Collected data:
-------

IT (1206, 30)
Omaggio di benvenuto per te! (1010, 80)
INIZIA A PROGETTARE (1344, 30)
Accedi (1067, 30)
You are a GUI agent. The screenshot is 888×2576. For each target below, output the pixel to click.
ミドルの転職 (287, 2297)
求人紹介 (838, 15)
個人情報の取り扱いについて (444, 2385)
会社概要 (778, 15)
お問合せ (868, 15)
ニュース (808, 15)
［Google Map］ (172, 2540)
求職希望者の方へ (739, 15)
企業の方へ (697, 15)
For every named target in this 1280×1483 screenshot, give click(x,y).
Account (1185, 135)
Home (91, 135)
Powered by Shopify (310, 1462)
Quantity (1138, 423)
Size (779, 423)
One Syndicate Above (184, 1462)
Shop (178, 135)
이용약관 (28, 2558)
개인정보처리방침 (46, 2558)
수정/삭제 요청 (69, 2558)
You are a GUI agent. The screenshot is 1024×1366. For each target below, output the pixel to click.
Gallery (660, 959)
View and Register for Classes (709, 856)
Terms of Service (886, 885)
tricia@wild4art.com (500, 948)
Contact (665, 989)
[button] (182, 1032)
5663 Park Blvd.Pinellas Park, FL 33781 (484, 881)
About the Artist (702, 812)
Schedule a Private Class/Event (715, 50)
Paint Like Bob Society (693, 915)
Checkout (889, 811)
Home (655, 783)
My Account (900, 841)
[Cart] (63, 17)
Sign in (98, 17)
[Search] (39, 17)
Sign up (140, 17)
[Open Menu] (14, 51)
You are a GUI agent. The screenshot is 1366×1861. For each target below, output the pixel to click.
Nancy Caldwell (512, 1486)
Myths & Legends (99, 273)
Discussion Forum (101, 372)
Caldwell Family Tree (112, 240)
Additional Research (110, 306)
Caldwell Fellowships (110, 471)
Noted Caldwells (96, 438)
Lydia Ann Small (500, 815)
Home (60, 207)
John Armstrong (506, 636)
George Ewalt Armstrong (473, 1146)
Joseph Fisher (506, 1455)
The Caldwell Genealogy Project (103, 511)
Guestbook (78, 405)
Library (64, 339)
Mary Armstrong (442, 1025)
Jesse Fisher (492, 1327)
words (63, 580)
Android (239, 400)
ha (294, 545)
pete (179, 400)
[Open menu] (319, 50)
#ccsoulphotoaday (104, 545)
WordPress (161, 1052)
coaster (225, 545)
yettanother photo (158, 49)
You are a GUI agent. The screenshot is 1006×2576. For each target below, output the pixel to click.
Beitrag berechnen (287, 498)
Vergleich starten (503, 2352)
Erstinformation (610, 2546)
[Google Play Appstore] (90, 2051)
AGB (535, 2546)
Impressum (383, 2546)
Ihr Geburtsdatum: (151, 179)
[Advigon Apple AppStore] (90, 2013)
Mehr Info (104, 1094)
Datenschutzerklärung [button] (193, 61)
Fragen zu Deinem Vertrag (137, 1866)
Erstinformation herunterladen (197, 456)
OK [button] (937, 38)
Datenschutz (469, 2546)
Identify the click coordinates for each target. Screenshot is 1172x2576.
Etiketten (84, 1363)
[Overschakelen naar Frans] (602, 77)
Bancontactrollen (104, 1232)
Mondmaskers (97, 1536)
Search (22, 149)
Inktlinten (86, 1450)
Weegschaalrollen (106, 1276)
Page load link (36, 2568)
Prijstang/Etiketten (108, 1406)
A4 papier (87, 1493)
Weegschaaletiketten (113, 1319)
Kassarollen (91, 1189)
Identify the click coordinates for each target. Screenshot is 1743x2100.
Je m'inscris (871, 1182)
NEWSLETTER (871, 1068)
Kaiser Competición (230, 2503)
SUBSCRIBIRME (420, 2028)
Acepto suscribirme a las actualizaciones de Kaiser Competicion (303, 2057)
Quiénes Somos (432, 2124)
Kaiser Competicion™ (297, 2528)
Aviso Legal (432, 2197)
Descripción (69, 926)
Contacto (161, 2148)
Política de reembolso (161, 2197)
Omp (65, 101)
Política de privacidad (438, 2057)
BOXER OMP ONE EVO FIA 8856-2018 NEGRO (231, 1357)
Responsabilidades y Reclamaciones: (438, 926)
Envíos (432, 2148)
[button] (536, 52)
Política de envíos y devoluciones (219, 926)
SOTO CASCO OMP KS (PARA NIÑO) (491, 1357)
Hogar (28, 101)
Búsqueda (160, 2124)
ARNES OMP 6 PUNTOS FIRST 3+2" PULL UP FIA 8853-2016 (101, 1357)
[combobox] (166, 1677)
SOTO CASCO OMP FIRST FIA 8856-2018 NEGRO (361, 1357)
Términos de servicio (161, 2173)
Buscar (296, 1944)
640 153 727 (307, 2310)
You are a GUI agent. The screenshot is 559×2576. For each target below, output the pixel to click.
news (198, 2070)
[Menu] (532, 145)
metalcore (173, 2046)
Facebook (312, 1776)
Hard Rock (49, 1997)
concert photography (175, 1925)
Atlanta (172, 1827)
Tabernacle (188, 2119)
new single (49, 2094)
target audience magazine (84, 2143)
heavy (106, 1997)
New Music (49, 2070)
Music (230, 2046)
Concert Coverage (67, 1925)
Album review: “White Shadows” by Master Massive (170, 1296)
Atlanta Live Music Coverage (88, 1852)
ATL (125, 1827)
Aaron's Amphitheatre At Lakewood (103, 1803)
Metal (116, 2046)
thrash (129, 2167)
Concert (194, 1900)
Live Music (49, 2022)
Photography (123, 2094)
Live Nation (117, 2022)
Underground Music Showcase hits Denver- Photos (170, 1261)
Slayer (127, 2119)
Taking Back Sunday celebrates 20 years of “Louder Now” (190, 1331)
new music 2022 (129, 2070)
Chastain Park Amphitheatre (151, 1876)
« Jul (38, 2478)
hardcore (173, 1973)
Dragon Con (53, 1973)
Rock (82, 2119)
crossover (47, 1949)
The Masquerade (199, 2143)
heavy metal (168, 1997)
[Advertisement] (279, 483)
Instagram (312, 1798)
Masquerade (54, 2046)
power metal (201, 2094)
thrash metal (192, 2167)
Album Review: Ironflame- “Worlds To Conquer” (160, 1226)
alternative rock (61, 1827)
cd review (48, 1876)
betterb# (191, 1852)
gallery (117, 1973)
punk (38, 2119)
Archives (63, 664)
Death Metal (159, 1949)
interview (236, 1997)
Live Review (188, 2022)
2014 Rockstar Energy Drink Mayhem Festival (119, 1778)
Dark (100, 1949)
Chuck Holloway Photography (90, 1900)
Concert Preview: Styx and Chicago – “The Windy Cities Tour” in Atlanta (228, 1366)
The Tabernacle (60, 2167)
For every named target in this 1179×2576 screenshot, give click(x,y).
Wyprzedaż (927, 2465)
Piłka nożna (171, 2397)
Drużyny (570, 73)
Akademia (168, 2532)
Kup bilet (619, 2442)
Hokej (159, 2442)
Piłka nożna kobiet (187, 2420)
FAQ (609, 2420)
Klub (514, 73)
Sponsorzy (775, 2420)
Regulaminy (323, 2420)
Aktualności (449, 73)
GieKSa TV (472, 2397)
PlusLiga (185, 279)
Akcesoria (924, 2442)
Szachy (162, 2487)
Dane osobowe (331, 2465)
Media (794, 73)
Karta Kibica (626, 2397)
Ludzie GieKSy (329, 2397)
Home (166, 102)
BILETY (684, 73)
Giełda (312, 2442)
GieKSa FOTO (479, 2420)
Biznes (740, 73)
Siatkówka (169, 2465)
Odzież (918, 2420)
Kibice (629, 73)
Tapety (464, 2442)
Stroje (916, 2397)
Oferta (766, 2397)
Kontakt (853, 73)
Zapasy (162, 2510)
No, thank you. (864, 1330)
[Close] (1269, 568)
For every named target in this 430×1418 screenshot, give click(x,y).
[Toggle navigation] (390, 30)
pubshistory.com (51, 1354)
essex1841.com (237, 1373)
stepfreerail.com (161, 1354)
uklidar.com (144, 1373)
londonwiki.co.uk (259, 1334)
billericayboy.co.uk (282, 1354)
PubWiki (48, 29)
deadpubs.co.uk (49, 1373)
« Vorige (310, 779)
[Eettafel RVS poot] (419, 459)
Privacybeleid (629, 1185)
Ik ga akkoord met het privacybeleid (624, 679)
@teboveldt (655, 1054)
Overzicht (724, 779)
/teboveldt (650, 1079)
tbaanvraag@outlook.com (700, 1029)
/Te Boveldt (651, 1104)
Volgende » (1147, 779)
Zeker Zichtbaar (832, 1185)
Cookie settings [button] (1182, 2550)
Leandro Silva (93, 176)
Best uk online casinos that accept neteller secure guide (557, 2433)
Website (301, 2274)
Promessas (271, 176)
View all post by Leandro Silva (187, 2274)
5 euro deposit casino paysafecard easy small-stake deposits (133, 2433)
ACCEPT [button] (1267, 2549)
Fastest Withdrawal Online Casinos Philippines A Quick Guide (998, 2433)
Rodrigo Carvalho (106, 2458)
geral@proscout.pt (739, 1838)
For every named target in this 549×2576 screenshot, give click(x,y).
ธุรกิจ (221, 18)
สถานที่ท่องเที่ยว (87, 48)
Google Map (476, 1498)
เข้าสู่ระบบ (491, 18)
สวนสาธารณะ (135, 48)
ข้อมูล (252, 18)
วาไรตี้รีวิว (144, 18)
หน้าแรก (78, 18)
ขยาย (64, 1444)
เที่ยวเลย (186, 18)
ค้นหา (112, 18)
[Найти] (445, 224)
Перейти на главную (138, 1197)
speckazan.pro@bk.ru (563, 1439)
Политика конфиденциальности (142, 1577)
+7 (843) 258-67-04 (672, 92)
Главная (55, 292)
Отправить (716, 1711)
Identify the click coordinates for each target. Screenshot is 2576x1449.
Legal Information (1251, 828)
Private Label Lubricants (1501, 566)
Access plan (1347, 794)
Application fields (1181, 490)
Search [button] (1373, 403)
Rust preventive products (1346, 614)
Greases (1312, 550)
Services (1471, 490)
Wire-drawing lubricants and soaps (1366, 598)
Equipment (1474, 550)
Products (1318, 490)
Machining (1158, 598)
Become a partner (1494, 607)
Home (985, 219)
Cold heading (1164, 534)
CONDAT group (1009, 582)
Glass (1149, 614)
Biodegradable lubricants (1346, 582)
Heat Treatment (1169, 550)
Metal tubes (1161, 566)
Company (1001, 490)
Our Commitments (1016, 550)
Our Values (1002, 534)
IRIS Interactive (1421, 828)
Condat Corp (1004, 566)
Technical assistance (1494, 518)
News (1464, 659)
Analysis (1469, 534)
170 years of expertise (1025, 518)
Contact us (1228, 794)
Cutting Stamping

-------

Out of the data above, transcribe exactly and only the lines starting with the line that has "metalcore (173, 2046)" and going on through the line that has "Slayer (127, 2119)", both included.

metalcore (173, 2046)
Facebook (312, 1776)
Hard Rock (49, 1997)
concert photography (175, 1925)
Atlanta (172, 1827)
Tabernacle (188, 2119)
new single (49, 2094)
target audience magazine (84, 2143)
heavy (106, 1997)
New Music (49, 2070)
Music (230, 2046)
Concert Coverage (67, 1925)
Album review: “White Shadows” by Master Massive (170, 1296)
Atlanta Live Music Coverage (88, 1852)
ATL (125, 1827)
Aaron's Amphitheatre At Lakewood (103, 1803)
Metal (116, 2046)
thrash (129, 2167)
Concert (194, 1900)
Live Music (49, 2022)
Photography (123, 2094)
Live Nation (117, 2022)
Underground Music Showcase hits Denver- Photos (170, 1261)
Slayer (127, 2119)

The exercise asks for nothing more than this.